Wage analysis is a process of comparing the salaries based on the attributes attached to the employee. Of course, there are several factors like the company, location which contributes to the wage. However, we will analyze the Mid-Atlantic wage dataset, which is available here

For execution reason, I have utilized PySpark and Apache Spark Docker Jupyter Notebook, and you can utilize python and scikit or some other bundles.

We should peruse our information and perceive what it looks like:

drop_cols = ['_c0', 'logwage', 'sex', 'region']
wage_df = spark.read.csv('/datasets/ISLR/Wage.csv', header=True, inferSchema=True).drop(*drop_cols)
training_df, validation_df, testing_df = wage_df.randomSplit([0.6, 0.3, 0.1], seed=0)
wage_df.limit(10).toPandas()

Feature Engineering

We have a lot of categorical variables like Marital, race, education, job class, health, and health_ins, so we need to convert them into integer because ML models cannot work with categorical features.

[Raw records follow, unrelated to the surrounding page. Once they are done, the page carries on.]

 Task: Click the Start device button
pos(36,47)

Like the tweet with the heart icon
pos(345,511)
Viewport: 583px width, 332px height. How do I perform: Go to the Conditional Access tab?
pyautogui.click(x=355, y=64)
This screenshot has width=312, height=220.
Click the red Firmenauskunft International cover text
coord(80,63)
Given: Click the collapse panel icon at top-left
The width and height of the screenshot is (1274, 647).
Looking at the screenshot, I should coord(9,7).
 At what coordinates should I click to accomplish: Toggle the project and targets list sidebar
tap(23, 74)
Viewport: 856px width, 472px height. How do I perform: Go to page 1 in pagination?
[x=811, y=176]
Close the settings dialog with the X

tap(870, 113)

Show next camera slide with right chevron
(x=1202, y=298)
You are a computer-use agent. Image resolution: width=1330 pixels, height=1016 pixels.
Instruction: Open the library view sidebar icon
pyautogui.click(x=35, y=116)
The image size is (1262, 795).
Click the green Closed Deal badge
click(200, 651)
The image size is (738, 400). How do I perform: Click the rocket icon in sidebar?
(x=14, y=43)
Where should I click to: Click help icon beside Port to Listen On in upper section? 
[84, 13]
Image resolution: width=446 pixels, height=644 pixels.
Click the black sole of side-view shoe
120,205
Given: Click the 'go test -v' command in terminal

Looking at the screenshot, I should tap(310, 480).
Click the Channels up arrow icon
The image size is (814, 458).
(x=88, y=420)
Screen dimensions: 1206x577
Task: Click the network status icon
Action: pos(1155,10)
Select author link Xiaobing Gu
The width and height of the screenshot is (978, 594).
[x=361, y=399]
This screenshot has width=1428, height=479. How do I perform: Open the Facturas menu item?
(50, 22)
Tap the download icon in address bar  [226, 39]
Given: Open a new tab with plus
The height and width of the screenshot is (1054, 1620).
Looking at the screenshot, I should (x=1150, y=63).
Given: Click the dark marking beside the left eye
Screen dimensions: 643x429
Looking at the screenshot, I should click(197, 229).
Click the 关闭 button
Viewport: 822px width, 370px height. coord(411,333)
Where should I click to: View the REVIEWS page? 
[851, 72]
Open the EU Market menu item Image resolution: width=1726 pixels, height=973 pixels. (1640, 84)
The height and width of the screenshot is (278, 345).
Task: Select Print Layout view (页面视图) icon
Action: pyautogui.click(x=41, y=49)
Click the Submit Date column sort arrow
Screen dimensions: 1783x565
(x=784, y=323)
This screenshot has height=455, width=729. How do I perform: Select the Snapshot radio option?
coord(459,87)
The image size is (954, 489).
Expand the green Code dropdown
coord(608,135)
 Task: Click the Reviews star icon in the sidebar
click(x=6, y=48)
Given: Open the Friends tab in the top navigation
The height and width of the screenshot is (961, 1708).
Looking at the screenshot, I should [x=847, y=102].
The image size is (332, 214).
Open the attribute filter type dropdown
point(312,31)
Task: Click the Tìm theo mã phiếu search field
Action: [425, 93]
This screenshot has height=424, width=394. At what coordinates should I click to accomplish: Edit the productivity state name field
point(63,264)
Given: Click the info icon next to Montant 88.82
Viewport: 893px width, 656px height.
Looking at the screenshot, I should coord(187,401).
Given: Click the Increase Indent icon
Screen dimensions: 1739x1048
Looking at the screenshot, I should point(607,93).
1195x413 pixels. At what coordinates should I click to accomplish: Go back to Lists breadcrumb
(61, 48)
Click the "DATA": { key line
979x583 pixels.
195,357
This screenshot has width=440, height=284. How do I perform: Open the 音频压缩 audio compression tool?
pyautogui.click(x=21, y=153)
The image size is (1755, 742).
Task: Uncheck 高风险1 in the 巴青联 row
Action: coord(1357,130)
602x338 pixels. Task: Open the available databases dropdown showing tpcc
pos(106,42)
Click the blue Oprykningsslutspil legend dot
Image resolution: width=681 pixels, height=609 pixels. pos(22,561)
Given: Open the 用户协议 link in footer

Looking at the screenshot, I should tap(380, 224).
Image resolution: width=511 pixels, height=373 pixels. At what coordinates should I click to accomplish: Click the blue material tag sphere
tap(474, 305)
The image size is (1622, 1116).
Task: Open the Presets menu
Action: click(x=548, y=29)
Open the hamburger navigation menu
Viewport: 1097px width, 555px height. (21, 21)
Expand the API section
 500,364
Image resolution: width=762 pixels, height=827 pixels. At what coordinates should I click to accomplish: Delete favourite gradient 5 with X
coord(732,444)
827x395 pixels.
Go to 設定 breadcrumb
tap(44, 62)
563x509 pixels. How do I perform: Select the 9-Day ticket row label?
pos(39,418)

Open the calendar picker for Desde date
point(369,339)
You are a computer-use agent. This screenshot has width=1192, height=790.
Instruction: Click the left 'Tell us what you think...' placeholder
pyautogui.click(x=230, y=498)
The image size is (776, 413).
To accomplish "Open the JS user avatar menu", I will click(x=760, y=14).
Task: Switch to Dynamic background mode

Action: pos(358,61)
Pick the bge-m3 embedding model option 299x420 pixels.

So, we use StringIndexer to convert a column to an index column. We also use One-hot encoding, which maps a categorical feature, represented as a label index, to a binary vector with at most a single one-value indicating the presence of a specific feature value from among the set of all feature values. Finally, we use vector assembler and merge all our variables and store them in the features column. We create a pipeline to keep our preprocessing code organized. Specifically, a pipeline bundles preprocessing and modeling steps so we can use the whole bundle as if it were a single step.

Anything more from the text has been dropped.